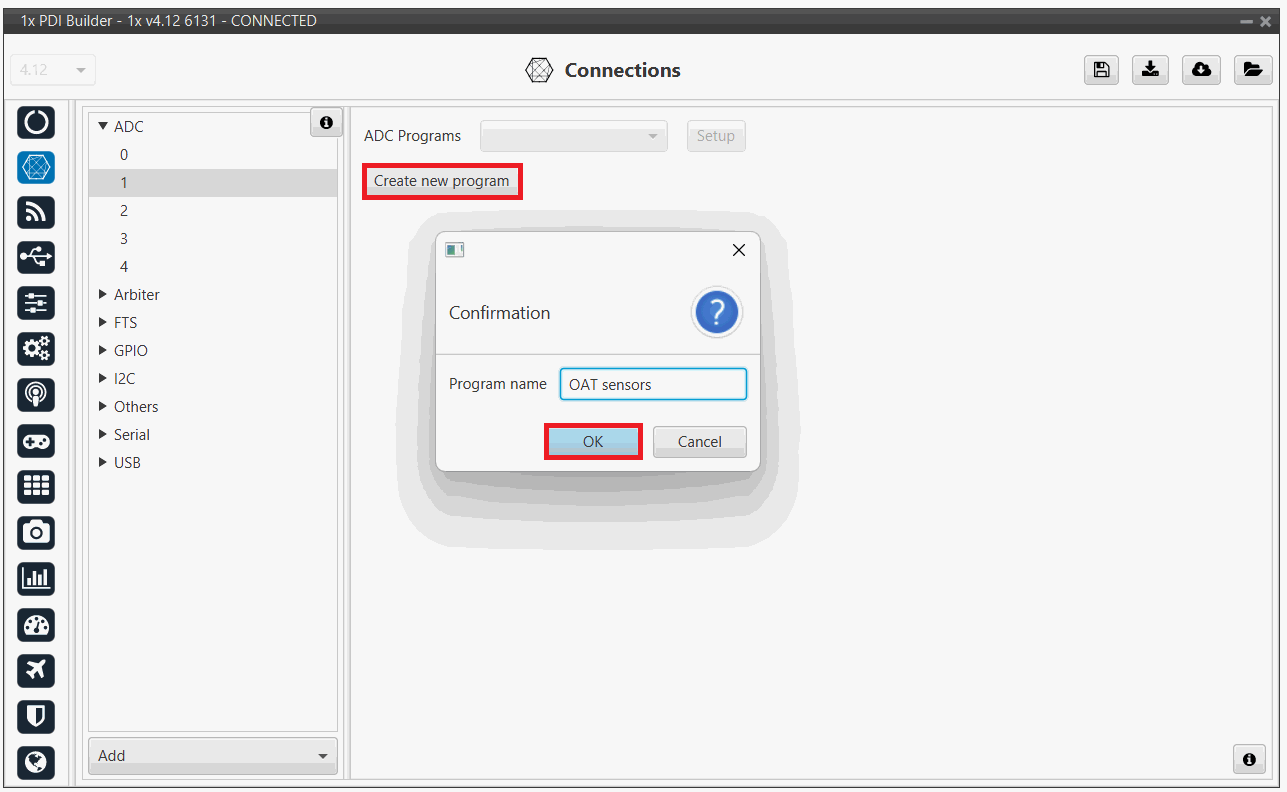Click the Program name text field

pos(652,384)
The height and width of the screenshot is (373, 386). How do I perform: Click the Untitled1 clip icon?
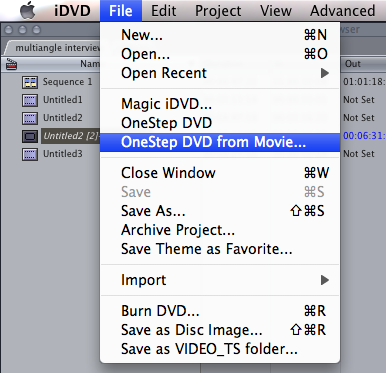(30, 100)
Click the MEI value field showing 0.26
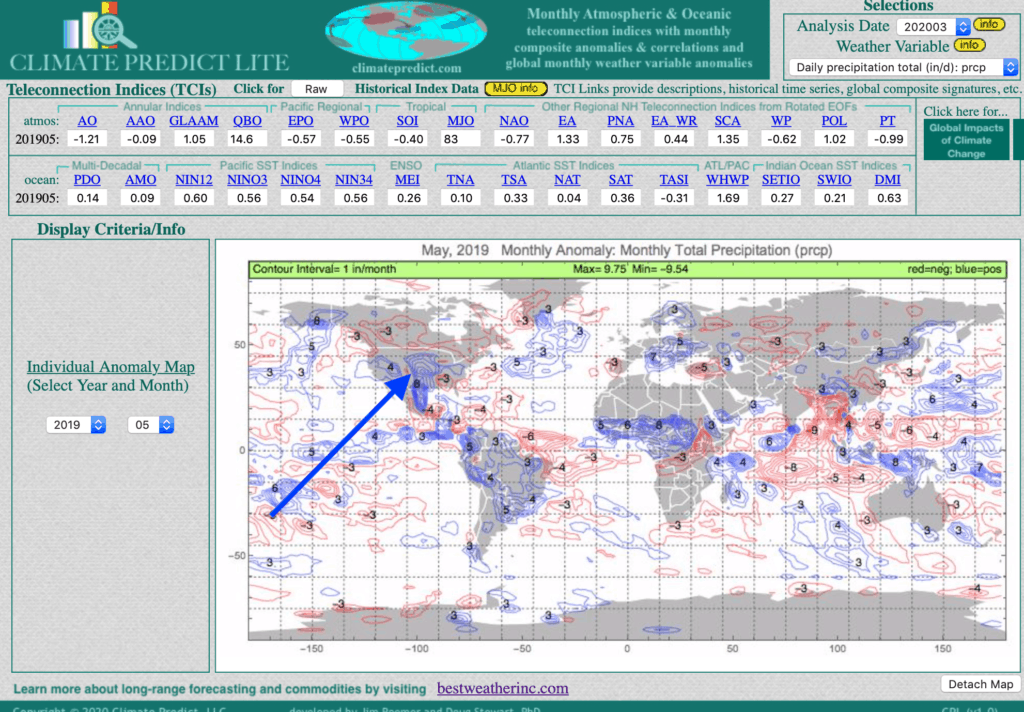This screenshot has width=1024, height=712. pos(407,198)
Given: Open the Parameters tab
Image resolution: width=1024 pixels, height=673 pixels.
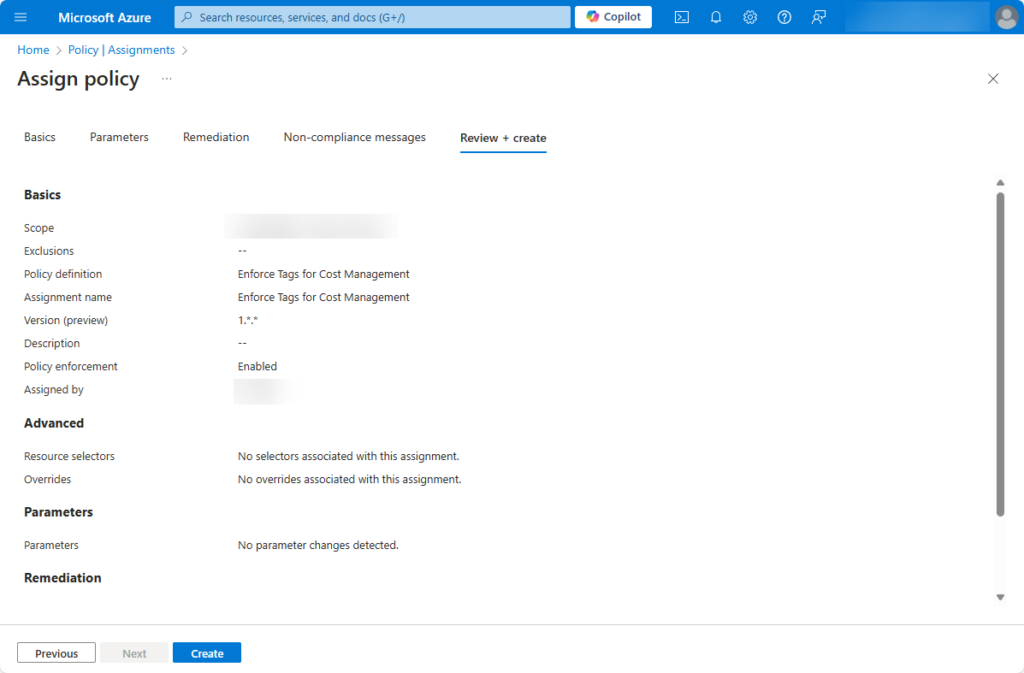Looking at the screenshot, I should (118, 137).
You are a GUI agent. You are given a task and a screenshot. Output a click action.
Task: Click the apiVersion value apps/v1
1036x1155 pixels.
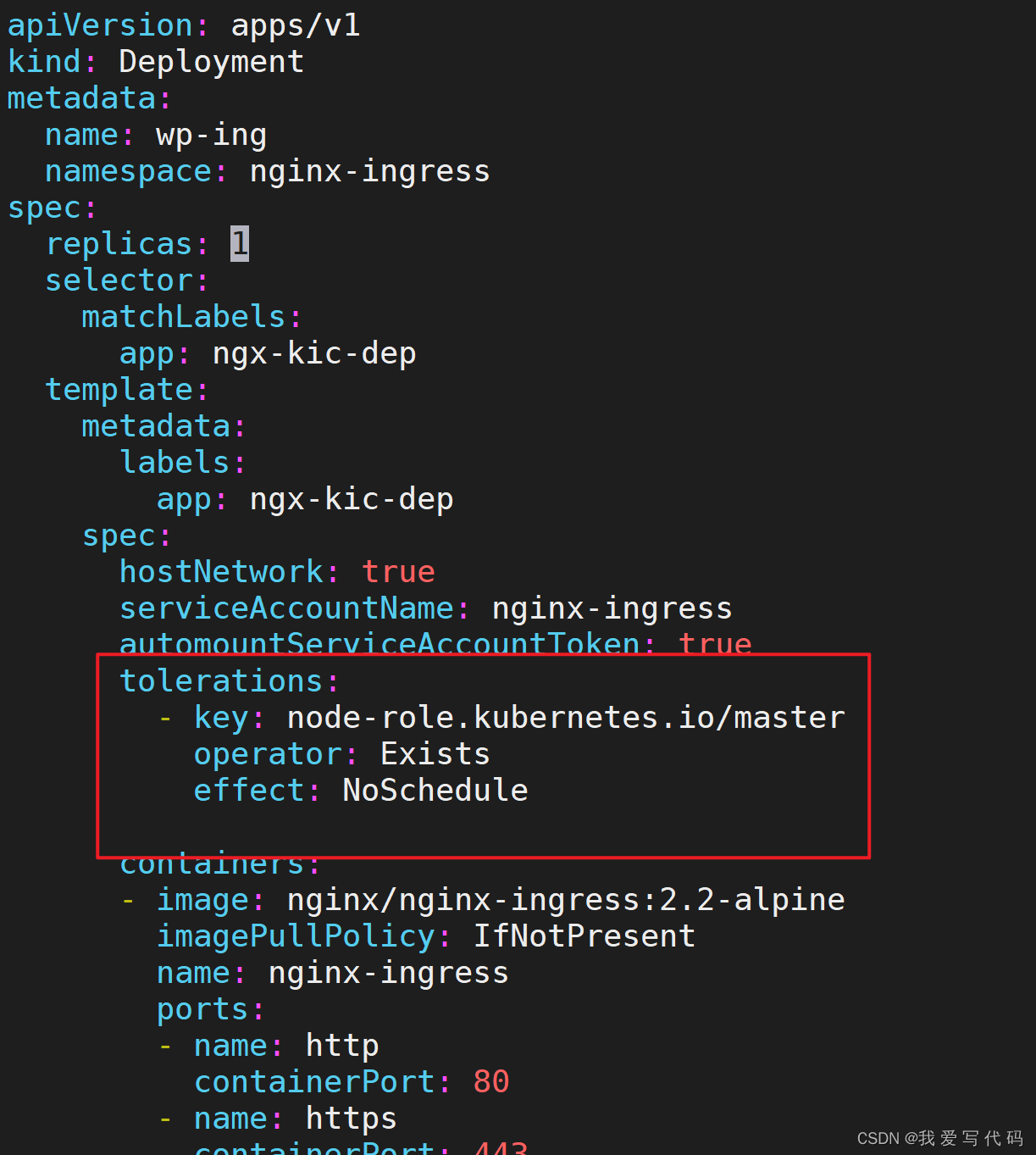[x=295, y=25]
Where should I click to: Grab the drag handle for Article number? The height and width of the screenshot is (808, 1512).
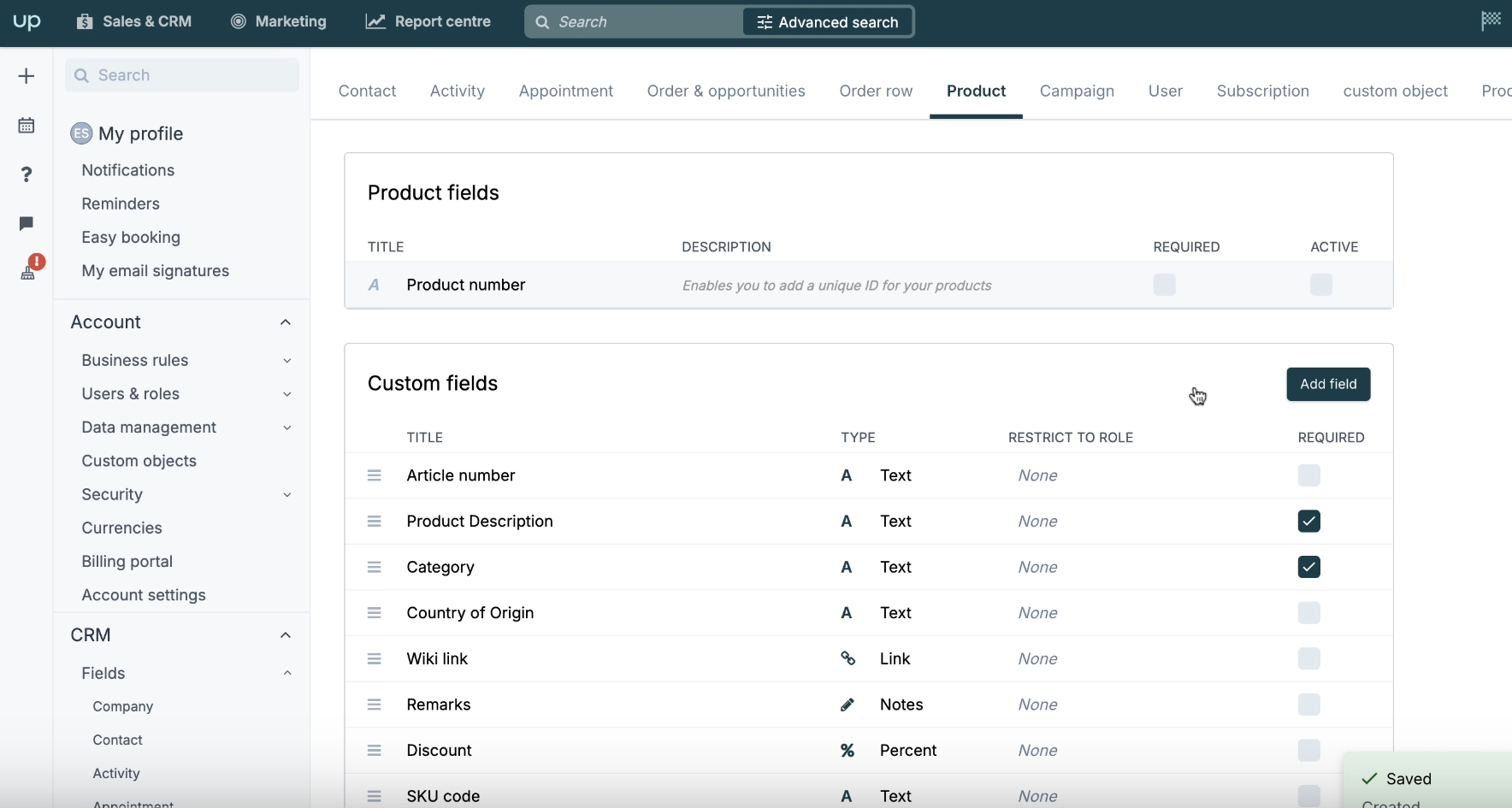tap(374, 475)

____________________

* _Work instruction_
All lines from the line with "Task: Click the apiVersion value apps/v1" through the final line of the listing are to be printed exactly, both ends included; the pictures are not.

* _Solved exercise_
Task: Click the apiVersion value apps/v1
1036x1155 pixels.
[x=295, y=25]
Where should I click to: Grab the drag handle for Article number? The height and width of the screenshot is (808, 1512).
tap(374, 475)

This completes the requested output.